Psychophysiology, 38:S54, 2001.
Event-related potentials (ERPs) in depressed patients and healthy adults during hemifield presentations of emotional stimuli: A replication
Jürgen Kayser, Craig Tenke, Nilabja Bhattacharya, Jonathan Stewart, Frederic Quitkin, Gerard Bruder
Department of Biopsychology, New York State Psychiatric Institute, 1051 Riverside Drive, New York, NY 10032-2695, USA
Abstract
Behavioral and electrophysiologic evidence suggests that depression involves right parietotemporal dysfunction, a region also known to be activated during perception of affective stimuli. When ERPs were measured to emotional stimuli (pictures of cosmetic surgery patients showing disordered [negative] or healed [neutral] facial areas before or after treatment) using a visual half-field paradigm, healthy adults showed larger P3 to negative than neutral stimuli, particularly over the right parietal region (Kayser et al., 1997, 2000).

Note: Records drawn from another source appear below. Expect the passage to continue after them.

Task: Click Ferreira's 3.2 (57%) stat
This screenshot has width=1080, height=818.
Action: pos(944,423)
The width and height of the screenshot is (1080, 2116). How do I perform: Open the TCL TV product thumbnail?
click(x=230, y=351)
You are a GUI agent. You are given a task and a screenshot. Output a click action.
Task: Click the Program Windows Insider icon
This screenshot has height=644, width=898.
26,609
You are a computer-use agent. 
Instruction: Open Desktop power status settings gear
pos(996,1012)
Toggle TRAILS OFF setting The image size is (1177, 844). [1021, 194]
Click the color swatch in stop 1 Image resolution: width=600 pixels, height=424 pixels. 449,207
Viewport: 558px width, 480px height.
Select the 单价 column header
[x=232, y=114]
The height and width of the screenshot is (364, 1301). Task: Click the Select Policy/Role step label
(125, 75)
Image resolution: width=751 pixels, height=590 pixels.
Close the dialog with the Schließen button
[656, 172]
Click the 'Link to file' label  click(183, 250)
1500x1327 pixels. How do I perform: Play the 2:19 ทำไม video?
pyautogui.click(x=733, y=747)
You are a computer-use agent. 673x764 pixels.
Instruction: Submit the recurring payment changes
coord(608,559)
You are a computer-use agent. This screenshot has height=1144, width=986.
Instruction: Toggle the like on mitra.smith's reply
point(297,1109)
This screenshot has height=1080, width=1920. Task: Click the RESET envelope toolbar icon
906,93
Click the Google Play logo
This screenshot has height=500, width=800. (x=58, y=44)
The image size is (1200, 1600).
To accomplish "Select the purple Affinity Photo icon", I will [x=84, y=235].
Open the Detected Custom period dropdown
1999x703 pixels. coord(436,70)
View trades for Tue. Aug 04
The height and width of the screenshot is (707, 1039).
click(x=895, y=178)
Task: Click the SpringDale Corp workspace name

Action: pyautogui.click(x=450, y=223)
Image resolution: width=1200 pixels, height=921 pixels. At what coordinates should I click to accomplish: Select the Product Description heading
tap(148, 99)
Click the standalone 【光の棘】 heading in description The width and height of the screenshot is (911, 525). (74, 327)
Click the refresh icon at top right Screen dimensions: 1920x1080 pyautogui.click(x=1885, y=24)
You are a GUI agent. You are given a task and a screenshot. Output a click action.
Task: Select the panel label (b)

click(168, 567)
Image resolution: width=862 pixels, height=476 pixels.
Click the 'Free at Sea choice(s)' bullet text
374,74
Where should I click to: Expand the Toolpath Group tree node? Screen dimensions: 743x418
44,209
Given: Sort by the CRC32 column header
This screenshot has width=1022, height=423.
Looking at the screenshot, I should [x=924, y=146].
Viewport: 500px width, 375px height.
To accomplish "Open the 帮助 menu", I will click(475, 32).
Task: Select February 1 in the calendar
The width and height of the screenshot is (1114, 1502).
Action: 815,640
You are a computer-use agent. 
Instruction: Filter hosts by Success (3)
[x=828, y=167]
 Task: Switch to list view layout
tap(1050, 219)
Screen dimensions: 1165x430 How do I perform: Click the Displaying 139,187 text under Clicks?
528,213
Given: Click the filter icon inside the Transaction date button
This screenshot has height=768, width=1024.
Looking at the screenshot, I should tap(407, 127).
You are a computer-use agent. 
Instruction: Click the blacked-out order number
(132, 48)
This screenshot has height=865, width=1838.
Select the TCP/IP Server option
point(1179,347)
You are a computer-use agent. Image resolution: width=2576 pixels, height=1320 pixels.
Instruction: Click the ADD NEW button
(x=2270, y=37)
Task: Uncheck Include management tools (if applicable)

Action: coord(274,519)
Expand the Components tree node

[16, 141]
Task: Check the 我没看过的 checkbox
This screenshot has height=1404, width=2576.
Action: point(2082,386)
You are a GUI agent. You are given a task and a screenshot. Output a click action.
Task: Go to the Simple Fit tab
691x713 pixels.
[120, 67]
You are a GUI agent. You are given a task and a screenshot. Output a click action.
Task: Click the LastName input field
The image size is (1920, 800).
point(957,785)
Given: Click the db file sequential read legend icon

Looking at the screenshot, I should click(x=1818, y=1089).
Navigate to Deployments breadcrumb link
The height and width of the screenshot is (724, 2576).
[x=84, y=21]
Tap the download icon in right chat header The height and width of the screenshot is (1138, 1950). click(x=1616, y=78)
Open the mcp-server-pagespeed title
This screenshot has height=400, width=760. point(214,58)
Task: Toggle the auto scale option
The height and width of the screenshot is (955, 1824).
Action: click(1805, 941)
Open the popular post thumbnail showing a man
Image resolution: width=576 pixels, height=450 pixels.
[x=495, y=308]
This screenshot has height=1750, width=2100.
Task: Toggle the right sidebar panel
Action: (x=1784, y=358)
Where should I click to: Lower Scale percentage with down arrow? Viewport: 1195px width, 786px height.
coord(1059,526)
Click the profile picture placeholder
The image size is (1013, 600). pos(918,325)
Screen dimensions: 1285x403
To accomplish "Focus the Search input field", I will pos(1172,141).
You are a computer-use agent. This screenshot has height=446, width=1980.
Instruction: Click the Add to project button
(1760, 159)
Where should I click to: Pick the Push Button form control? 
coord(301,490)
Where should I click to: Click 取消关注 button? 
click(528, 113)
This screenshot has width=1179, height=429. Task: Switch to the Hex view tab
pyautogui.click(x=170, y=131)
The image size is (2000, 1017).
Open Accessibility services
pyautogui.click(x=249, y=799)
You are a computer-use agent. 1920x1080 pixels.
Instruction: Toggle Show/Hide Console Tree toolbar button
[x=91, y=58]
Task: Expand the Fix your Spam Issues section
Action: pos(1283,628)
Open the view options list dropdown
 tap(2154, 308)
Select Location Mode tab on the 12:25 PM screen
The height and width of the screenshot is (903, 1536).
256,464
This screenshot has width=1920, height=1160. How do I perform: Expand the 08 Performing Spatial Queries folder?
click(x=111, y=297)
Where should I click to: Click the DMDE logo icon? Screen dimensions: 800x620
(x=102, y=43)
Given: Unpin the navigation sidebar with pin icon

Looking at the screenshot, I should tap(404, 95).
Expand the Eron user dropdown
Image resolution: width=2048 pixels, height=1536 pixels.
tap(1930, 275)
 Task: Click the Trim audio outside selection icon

In contrast, 30 depressed patients failed to show an increase in late P3 for negative compared to neutral stimuli over either hemisphere and had smaller late P3 than controls. Using new right-handed samples of 28 unmedicated depressed patients and 30 healthy adults with 30-channel EEG montage, spatially and temporally overlapping ERP components were measured by covariance-based principal components analysis, which extracted the distinctive, previously identified ERP factors (N150, N235, P310, P415, P600, slow wave) for both groups. Controls showed emotional content effects, i.e. enhanced amplitudes to negative stimuli, for P310 and P415 (inferior- or mid-parietal topography), with both factors revealing distinct hemispheric asymmetries of emotional processing, i.e. greater over right parietal region. For these two P3 subcomponents, depressed patients again had smaller amplitudes and showed no emotional content effects or related hemispheric asymmetries. However, both groups showed symmetric enhancements of central-parietal P600 for negative compared to neutral stimuli. Results further corroborate abnormalities in the evaluation of affective content in depression, presumably arising from a disengagement of right parietal regions essential for perceiving and processing emotional stimuli.